Render the listing below as a JSON list of strings, one string per line, from the line containing "This screenshot has" up to and including the line containing "pos(22,132)", with blank lines omitted. Leave the pictures out of the answer.

--- Begin LISTED RECORDS ---

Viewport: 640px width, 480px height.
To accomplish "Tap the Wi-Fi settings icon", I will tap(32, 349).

--- End LISTED RECORDS ---
--- Begin LISTED RECORDS ---

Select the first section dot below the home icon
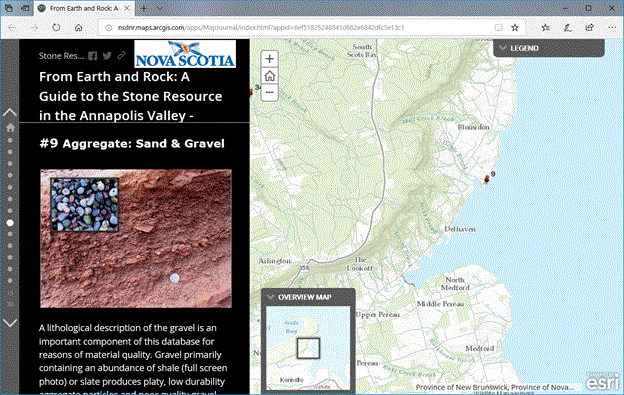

--- End LISTED RECORDS ---
--- Begin LISTED RECORDS ---

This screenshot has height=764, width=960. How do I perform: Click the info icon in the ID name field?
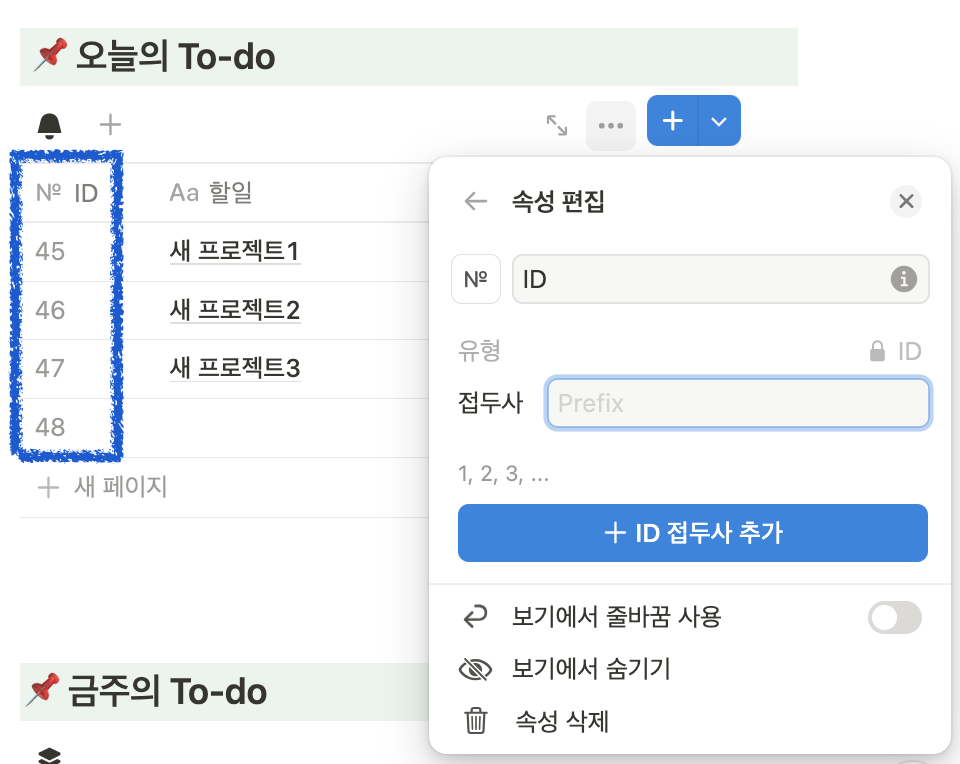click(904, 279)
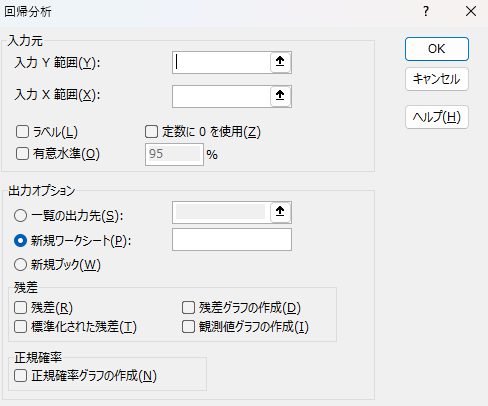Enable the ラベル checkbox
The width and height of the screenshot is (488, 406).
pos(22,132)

--- End LISTED RECORDS ---

WRITTEN ANSWER:
[
  "This screenshot has height=764, width=960. How do I perform: Click the info icon in the ID name field?",
  "click(904, 279)",
  "Enable the ラベル checkbox",
  "The width and height of the screenshot is (488, 406).",
  "pos(22,132)"
]